PASSAGE.
This article assumes no prior teleoperation experience. The goal is simple: by the end, you should know which stack fits your budget.

If you want a real humanoid: look at Unitree G1/H1 plus XR teleoperation.
If you want high-quality bimanual manipulation in a lab: use ALOHA 2 or Mobile ALOHA.
If you need the cheapest credible starting point: use GELLO or a LeRobot-compatible arm.
If you want to scale like a large company: study AgiBot, but understand that the real difficulty is operator operations, QA, and data standardization.

Series roadmap

Part	Title	Status
1	The Data War: Who Owns Humanoid Robot Data?	Published
2	Teleoperation: Real-World Robot Data Collection	This article
3	Human Video Mining: Learning from Humans	Next
4	Synthetic Data Pipelines: From Sim to Real	Coming
5	VLA Data Scaling Laws	Coming
6	Data Strategy: What Should You Collect?	Coming
7	Open vs Closed: Licenses, Data Moats & What's Next	Coming

What teleoperation means in robot learning

Teleoperation means controlling a robot with a human input device: leader arms, XR headsets, control cabins, joysticks, haptic devices, or a mechanical copy of the target arm. In robot learning, teleoperation has a specific purpose: record demonstrations clean enough for a policy to learn from.

A minimal trajectory usually contains:

episode_000123
├── observations
│   ├── images/cam_high        # RGB or RGB-D
│   ├── images/cam_left_wrist  # wrist camera
│   ├── state                  # joint position, velocity, gripper state
│   └── optional: force, tactile, IMU, base pose
├── actions
│   ├── joint targets          # next-step action
│   └── optional: base action, hand target, force target
├── metadata
│   ├── task: "fold towel"
│   ├── success: true
│   ├── operator_id
│   └── reset notes
└── language
    └── "fold the towel and place it on the tray"

For beginners, the key rule is: do not record only video. Video shows what happened. A robot policy also needs to know what command the robot received at each time step. Real robot datasets must synchronize three streams: vision, robot state, and action.

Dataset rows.
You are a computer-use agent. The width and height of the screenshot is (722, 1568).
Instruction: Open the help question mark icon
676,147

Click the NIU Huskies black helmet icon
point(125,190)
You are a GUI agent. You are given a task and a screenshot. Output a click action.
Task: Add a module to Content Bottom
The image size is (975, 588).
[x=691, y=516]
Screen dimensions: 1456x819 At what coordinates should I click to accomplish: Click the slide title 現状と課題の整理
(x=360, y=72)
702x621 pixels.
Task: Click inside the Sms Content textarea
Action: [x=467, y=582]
==
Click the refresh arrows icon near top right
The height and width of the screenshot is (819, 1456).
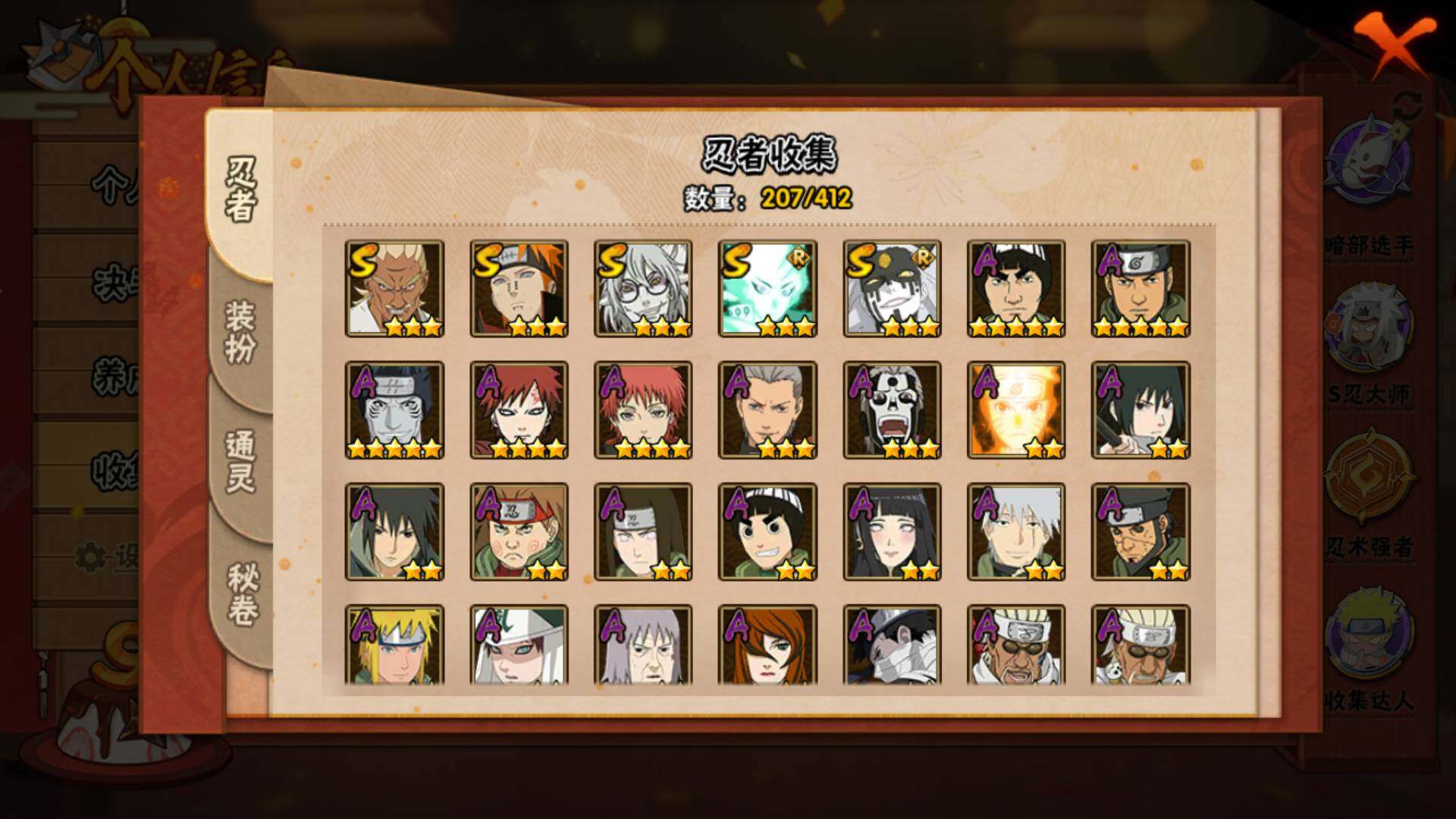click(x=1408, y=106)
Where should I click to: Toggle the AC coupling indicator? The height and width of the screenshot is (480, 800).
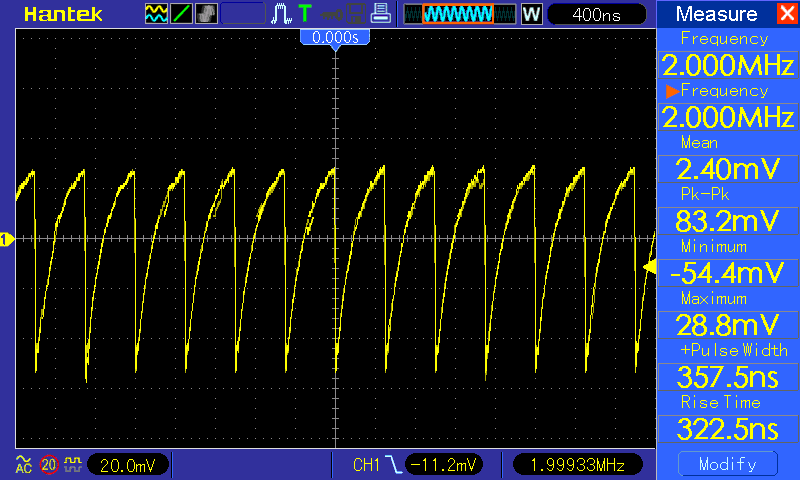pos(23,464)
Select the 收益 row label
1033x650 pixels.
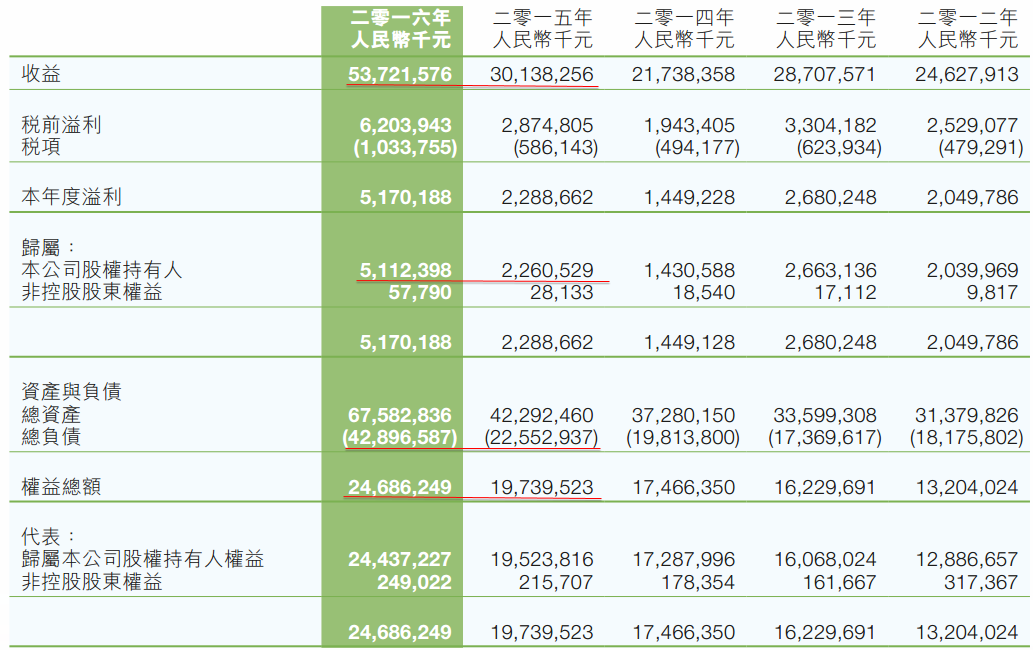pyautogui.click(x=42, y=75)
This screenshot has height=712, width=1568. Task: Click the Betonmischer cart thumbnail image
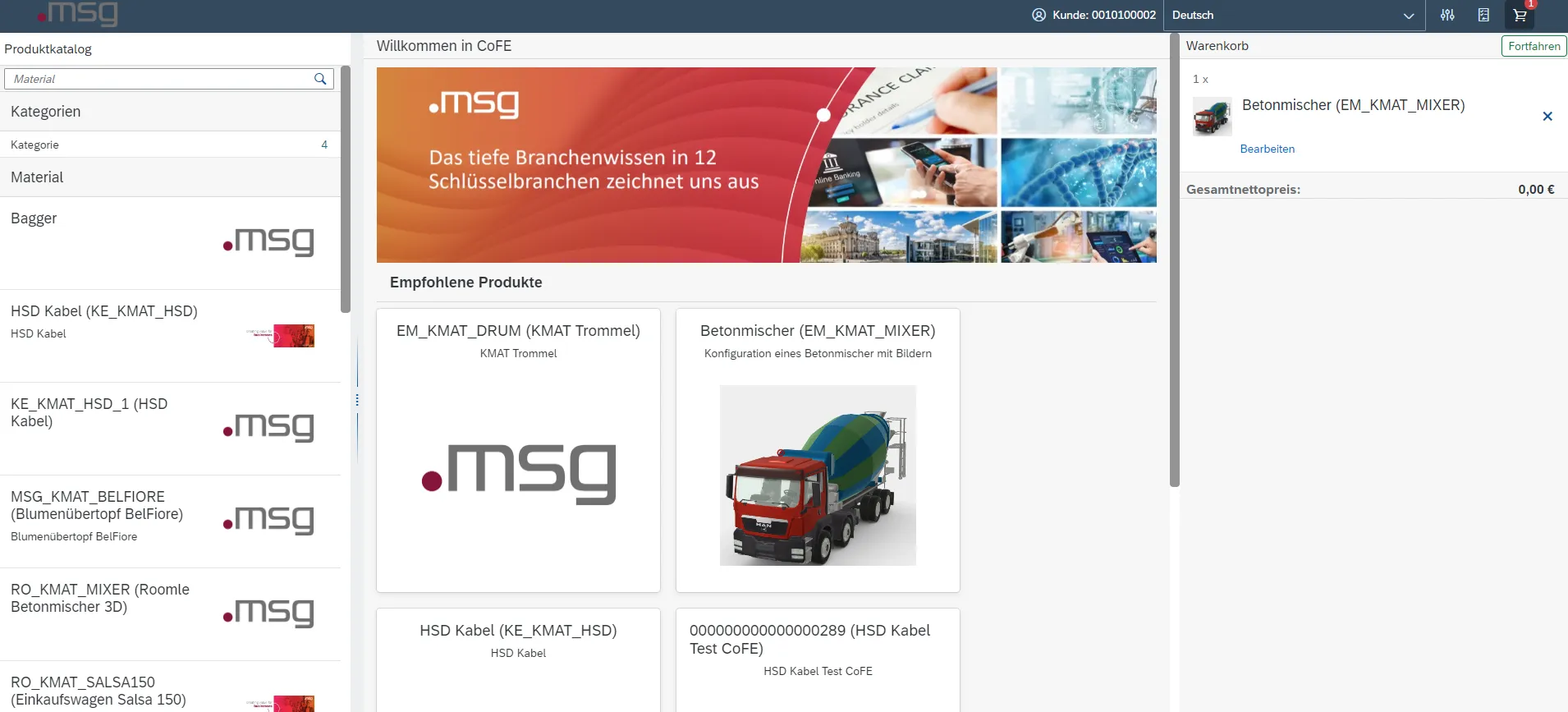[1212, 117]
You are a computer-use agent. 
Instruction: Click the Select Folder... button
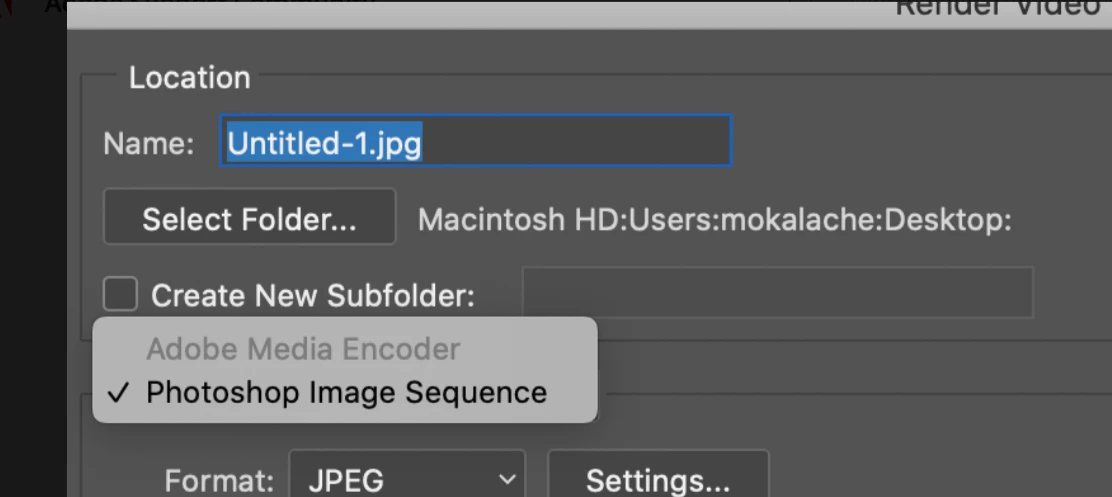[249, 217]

PROBLEMS AND TASKS.
**A.** Reproduce everything in the teleoperation article from "If you want a" down to "and data standardization.".
**B.** According to the teleoperation article, which three streams must real robot datasets synchronize?

SOLUTIONS TO THE TASKS.
**A.**
If you want a real humanoid: look at Unitree G1/H1 plus XR teleoperation.
If you want high-quality bimanual manipulation in a lab: use ALOHA 2 or Mobile ALOHA.
If you need the cheapest credible starting point: use GELLO or a LeRobot-compatible arm.
If you want to scale like a large company: study AgiBot, but understand that the real difficulty is operator operations, QA, and data standardization.

**B.** Vision, robot state, and action.